The Foreign Legion Detachment in Mayotte (Détachement de Légion étrangère de Mayotte, DLEM) is a detachment of the Foreign Legion based on the island of Mayotte, near Madagascar. It is the smallest operational unit of the French Army. The main role of the detachment is to maintain a French presence in the region, enabling the French armed forces to quickly react to events in the Indian Ocean and the east coast of Africa.

The Foreign Legion Detachment in Mayotte (DLEM) is an infantry regiment of the French Army. The DLEM and all regiments of the Legion, under French command, differentiate from all armies of the world due to, that their Legion Majors, Legion Adjudant Chefs and Legion Adjudants, form both a French and non-French (Foreign) elite composition.
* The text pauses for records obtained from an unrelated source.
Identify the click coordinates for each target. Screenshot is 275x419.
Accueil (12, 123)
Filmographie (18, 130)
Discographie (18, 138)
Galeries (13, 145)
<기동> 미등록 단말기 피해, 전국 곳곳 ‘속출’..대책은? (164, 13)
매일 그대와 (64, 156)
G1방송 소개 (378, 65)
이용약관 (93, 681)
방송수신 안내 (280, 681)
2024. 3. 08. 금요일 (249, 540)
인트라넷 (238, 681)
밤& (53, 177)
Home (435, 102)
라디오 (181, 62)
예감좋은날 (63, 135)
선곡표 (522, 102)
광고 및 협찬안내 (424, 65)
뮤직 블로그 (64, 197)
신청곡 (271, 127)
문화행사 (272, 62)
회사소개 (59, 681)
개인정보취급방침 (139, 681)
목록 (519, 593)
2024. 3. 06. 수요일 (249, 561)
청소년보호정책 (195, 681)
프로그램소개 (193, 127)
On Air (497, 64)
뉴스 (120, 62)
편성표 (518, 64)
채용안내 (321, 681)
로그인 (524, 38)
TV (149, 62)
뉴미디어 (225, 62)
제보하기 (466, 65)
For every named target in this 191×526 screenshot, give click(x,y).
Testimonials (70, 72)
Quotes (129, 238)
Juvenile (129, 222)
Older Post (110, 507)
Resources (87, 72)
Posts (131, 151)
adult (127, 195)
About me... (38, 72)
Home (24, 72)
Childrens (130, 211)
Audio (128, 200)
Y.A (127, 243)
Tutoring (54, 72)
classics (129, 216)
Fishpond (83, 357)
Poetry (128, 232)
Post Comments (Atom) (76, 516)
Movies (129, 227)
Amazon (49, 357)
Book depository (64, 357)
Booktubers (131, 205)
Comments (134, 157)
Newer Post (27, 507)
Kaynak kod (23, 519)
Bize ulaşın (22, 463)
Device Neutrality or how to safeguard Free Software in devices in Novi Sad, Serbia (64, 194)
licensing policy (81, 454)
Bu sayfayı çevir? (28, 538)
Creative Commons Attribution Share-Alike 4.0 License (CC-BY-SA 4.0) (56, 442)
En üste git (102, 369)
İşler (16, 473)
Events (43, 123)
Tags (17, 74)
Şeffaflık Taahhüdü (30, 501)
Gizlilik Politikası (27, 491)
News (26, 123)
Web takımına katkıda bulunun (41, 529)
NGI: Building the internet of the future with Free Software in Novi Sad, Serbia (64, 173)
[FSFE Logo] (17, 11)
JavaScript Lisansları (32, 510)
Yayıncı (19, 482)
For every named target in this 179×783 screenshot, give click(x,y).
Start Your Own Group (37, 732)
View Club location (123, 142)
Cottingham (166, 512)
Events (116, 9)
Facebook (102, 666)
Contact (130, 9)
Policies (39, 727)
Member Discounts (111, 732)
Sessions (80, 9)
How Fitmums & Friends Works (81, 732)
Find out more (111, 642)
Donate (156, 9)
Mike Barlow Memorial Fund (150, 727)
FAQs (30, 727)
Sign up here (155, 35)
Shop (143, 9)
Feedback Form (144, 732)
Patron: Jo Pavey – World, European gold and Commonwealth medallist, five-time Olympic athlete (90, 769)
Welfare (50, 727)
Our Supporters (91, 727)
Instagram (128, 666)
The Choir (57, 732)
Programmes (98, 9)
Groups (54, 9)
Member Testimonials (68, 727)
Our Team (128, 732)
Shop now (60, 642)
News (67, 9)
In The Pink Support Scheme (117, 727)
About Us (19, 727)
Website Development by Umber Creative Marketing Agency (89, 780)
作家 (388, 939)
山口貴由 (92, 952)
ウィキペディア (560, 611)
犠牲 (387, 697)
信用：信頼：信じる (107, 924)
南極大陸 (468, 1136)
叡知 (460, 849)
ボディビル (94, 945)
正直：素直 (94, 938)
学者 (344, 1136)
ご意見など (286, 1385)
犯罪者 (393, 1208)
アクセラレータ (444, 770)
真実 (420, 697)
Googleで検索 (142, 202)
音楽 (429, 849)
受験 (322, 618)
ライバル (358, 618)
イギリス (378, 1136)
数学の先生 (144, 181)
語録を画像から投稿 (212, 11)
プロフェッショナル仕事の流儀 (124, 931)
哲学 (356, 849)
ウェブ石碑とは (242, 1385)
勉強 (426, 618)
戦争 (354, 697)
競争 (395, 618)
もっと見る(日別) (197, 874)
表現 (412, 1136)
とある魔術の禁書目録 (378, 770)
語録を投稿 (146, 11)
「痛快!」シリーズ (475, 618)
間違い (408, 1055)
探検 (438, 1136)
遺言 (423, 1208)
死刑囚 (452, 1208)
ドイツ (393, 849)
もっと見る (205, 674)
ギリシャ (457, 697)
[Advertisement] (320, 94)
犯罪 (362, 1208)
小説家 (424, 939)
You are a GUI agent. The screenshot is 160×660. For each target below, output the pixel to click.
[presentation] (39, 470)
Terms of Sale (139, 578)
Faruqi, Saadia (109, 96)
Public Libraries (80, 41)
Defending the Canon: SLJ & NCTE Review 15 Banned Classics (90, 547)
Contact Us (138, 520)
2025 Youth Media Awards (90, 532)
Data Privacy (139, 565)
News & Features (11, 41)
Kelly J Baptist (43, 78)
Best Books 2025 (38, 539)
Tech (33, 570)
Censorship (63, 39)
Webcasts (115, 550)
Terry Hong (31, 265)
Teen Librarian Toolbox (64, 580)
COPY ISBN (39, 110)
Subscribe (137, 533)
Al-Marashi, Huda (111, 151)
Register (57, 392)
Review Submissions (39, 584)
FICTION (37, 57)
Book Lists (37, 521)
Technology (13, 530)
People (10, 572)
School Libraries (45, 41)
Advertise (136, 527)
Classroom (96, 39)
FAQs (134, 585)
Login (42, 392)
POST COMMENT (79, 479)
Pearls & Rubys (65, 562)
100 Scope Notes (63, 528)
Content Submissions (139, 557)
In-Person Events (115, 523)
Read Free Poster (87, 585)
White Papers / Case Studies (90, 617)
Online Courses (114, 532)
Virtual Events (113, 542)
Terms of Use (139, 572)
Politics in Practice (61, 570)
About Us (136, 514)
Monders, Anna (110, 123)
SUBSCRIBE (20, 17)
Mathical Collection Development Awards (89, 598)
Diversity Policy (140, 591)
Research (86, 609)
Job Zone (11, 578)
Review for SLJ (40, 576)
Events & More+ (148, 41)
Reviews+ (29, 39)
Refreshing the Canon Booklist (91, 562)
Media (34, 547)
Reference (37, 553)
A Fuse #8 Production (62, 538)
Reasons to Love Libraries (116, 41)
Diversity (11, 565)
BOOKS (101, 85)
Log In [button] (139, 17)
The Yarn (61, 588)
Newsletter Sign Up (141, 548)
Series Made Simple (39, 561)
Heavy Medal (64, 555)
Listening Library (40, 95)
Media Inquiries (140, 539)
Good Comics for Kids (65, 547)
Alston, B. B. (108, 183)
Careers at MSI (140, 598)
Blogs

On June 1, 2024, the DLEM became the 5th Foreign Regiment (5^{e} Régiment Étranger).

== History, creation and different nominations==
The detachment of the Foreign Legion in Mayotte (D.L.E.M) is initially heir to the 4th combat company (became in 1965 the 2nd company) of the 3rd Foreign Infantry Regiment (3^{e} R.E.I), the most decorated regimental colors in the Foreign Legion. The legion is also called Bataillon de Légion étrangère de Madagascar (BLEM).

=== Affiliation===
In 1956, while the 3rd Foreign Infantry Regiment (3^{e} R.E.I), was engaged in combat during the Algerian War, the 3^{e} R.E.I dispatched one of its 3 battalions to constitute a marching battalion which took garrison and stationed on the « la grande île », Madagascar. This battalion was named the Foreign Legion Battalion of Madagascar, (B.L.E.M). Following the cease fire and the accords of Evian in 1962, the integrality of the 3rd Foreign Infantry Regiment 3^{e} REI leaves Algeria and regroups at Madagascar, on and around the Diégo Suarez base.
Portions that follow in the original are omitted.